Trafiğin kilitlendiği bir vakit, bir minibüs belki de çocukları sıkışıklıkta ezmemek için kornaya basıyor ve muhtemelen çocukları uyarıyor.
İşyerinin önüne çıkan göbeği şiş, ensesi kalın bir lokantacı da “çocukları çekme” veya “uyarma” yerine minibüsçüye bağırıyor; “ez o şerefsizleri ez” diye…
Muhtemelen yemekten duba olmuş o adam evlidir…
Ve muhtemelen vücudunda sadece yağ biriktiren, kafasının içinde beyin, kalbinde et parçasından başka bir duygu kalmayan adamın çocuğu da vardır.
Hem de gözü gibi sakındığı oğlu veya kızı veya her ikisi…
Saçının teline zarar gelmesine tahammül edemeyecek kadar “iyi baba” olduğunu da düşünüyordur veya gerçekten de öyledir.
Çocuğu ne istese alıyordur.
Çocuğunun bütün şımarıklığına gülüp geçiyordur.
Veya evde de zalimdir, tıpkı bir mülteciye karşı olduğu gibi.
“Ez o şerefsizleri ez” diye şoföre seslenen adam, 4-5 yaşındaki çocuğun tamamen masum ve başına gelenlerden tamamen habersiz olduğunu da biliyordur.
Ama “ez o şerefsizleri ez” derken, onların “şerefsiz” olduğu kanaatine çoktan vardığı da anlaşılıyor.
Olayları incelemiş, suçluları bulmuş, hükmünü de vermiştir.
Yerinden yurdundan edilmişse şerefsizdir…
Başına yağan bombalardan ailesiyle birlikte kaçmışsa şerefsizdir.
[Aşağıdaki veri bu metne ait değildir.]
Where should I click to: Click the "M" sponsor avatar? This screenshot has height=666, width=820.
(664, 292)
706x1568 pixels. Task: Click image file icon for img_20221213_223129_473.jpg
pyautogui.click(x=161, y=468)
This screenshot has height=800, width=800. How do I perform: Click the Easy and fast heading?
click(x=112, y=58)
Babası ve annesi, evlatlarını korumak için sonu belli olmayan bir yolculuğa çıkmak zorunda kalmışsa, hepsi şerefsizdir.
Sonu belli olmayan yolculuğa çıkarken, belki evini, belki arabasını, belki evinin içindeki lüks eşyaları ve belki de bankalarda parasını bırakan adam ve onun çocukları şerefsizdir.
Tıpkı bir depremden kaçar gibi, tıpkı bir doğal afetten kaçar gibi, doğal olmayan katliamdan kaçanlar da şerefsizdir.
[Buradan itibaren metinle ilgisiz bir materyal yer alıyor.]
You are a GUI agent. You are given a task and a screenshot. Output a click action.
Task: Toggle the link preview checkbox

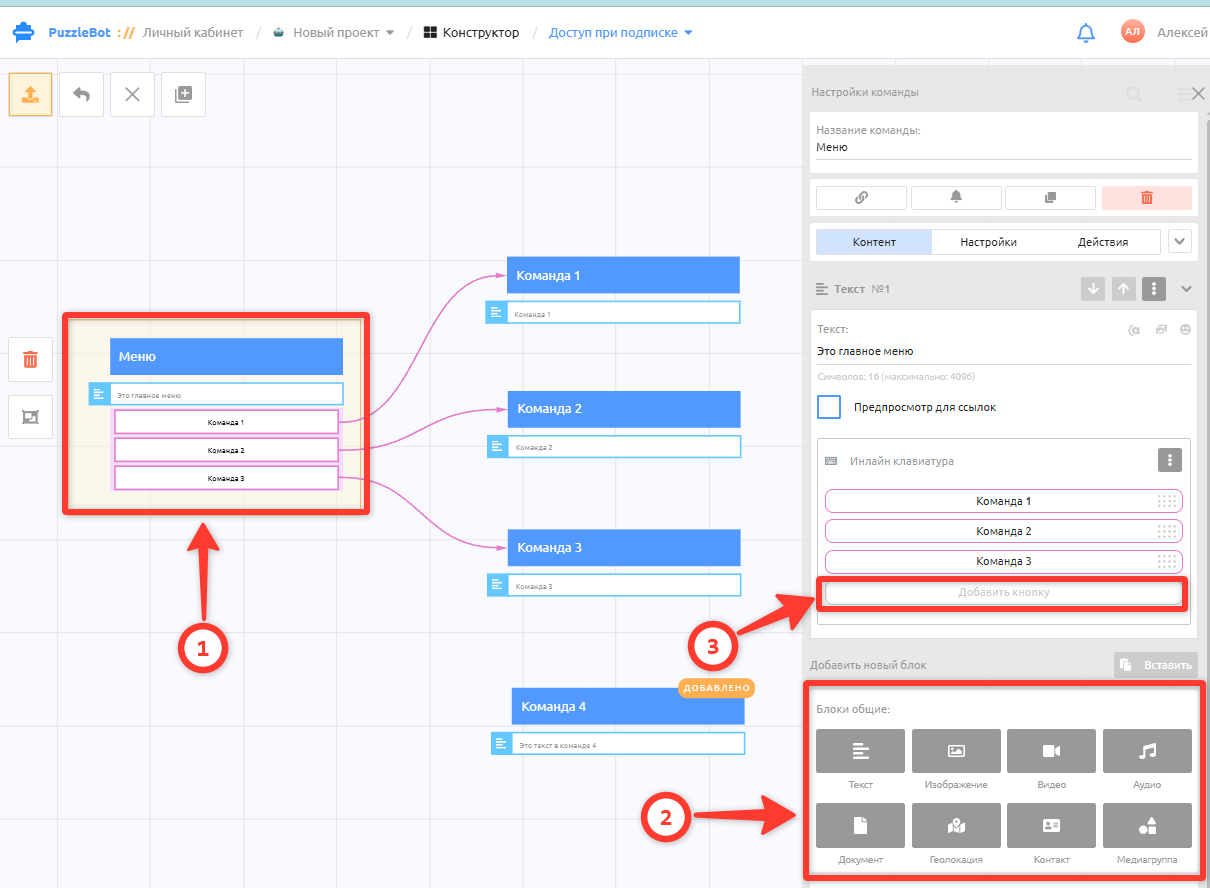(829, 407)
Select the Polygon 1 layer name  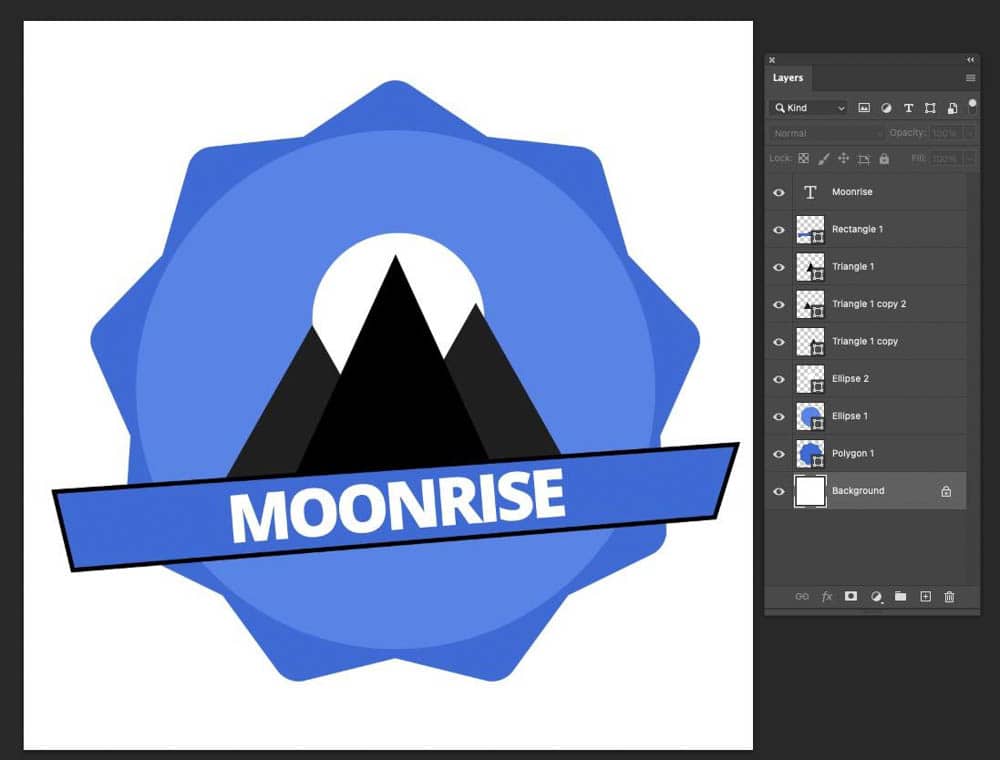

Dün durumu iyiyken, bugün muhtaç duruma düşen herkes şerefsizdir, şiş göbekli, kalın enseli, duygusuz, hissiz, insanlıktan bihaber, taş kalpli lokantacıya göre…
Lokantacı ve o zihniyette olanlar zalimlerdir.
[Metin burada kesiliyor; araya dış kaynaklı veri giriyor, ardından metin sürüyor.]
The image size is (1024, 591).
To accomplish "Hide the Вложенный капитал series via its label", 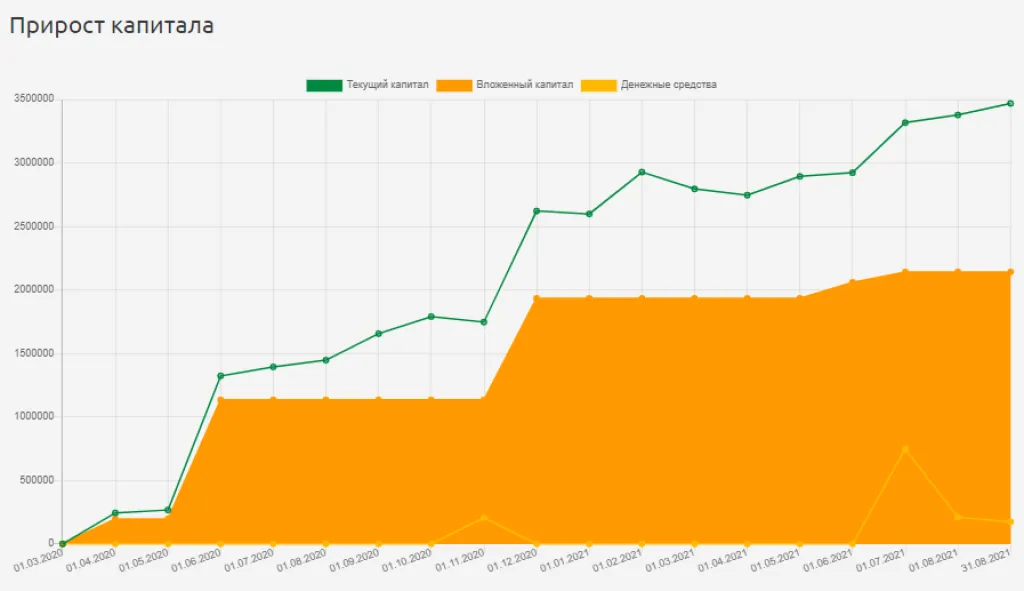I will pos(525,85).
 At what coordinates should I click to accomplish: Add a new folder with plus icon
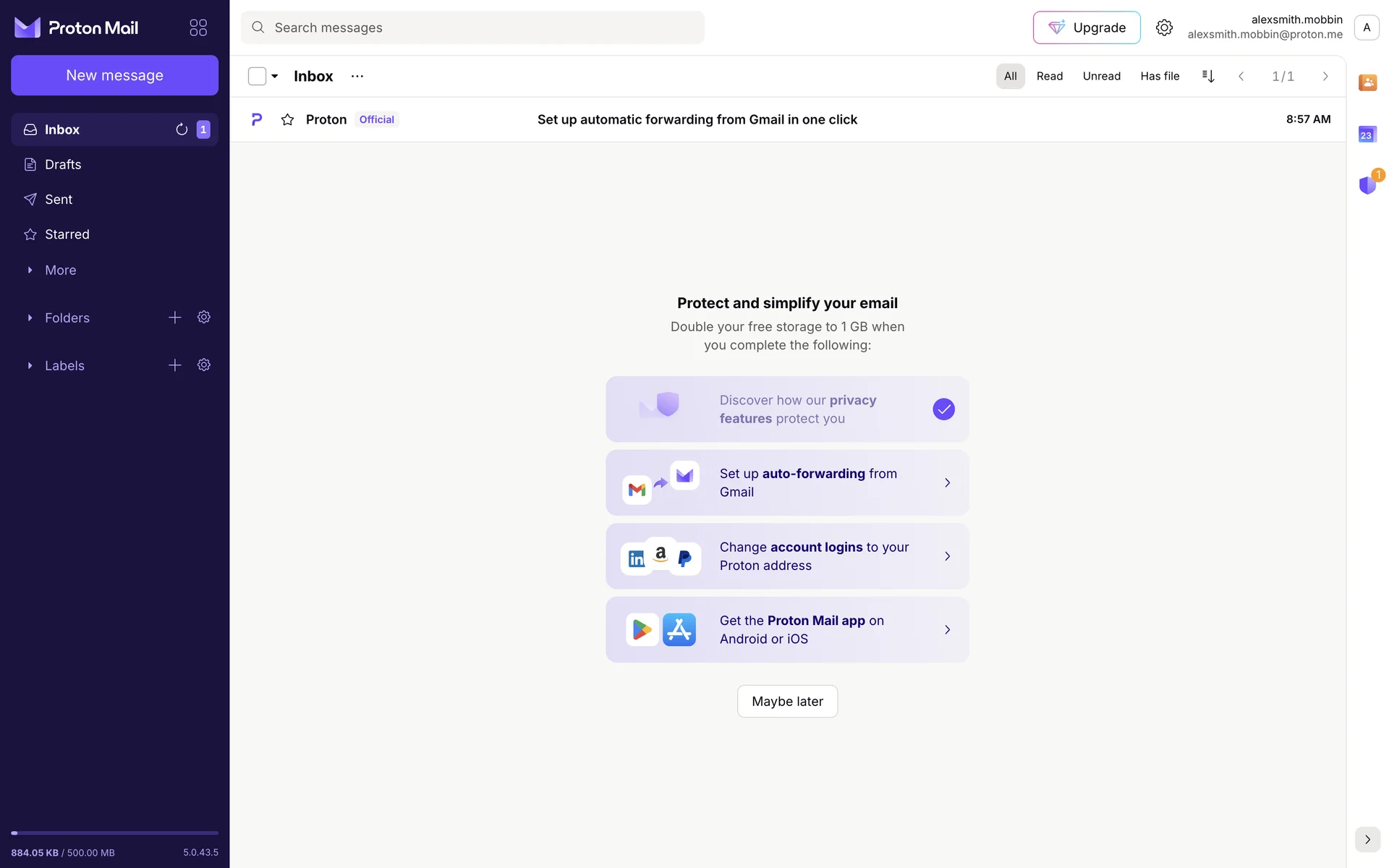pyautogui.click(x=175, y=318)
Zulmü kimin yapması çok önemli değil; zulme rızadan da öte, mazluma şerefsiz diyecek kadar alçalanlar da aynı derece de zalimdir.
Artık bu olaydan sonra zalimlere hiç şaşırmıyorum.
Eline silah alıp dağa çıkan, ovaya inip minicik bedenlere kurşun sıkan zalimler, şiş göbekli, kalın enseli, kalpsiz, hissiz, vicdansız, merhamet duygusundan yoksun lokantacı gibidir.
Bana omuz attın diye gencecik bir insanı öldüren, tıpkı o lokantacı kadar zalimdir.
Park yerine sen girdin, ben girdim diye ortalığı savaş alanına çevirenler, lokantacı kadar zalimdir.
Eşini döven, çocuklarını vuran, annesine, babasına el kaldıranlar da tıpkı o lokantacı kadar zalimdir.
Biz oturduğumuz yerde bazen devletlerin zulmünü eleştiririz, bazen terör örgütlerinin…
Bazen zalim olan bize göre eşkıyadır, bazen ağadır, bazen amirdir…
Emri altındakilere zulmeden bir işverendir, idarecidir, patrondur, para babasıdır…
Bunları söylerken, bizim müşfik olduğumuz, insan olduğumuz, değer yargılarımızın bulunduğu ve yüreğimizin olduğunu anlatmaya çalışırız.
Oysa zalim, insanların yüreğindedir; ya onu öldürürsün ya diriltirsin…
Bir insan isterse iyi olur, isterse kötü.
Hangi yanının galebe çalması kendi elindedir.
Başkasına zalim derken, zulmeden olmamak gerek.
Başkasına hırsız derken de hırsız olmamak gerek.
Başkasına isnat ettiğiniz neyse onu yapan olmamak, eleştiriyi haklı kılar, aksinde ise “kendisi yapmıyor/yapamıyor” diye eleştirdiği anlaşılır.
Ne yazık ki toplumumuzda yapılan bütün tenkitler, getirilen bütün eleştiriler, verilen bütün kavgaların altında yatan da “biz yapamıyoruz” kavgasıdır.
O nedenle acımasızca yapılan tüm eleştirileri dinlerken, altında yatan sebebe de bakıyorum; insanlığından mı tepki gösteriyor, hayvanlığından mı, diye…
O duygusuz, insanlıktan yoksun ve tam bir faşist olan lokantacıyı şimdi anlıyorum, şerefsizliğin ne olduğunu iyi öğrenmiş; her gün aynaya bakıyor, kolay mı?
Tweetimden seçmeler
Salakların, salaklar olduğunu bilmediği söylenir. Faşistler de faşist olduğunu bilmez, başka faşistleri suçlarmış. Bir birlerini iyi tanıyorlar!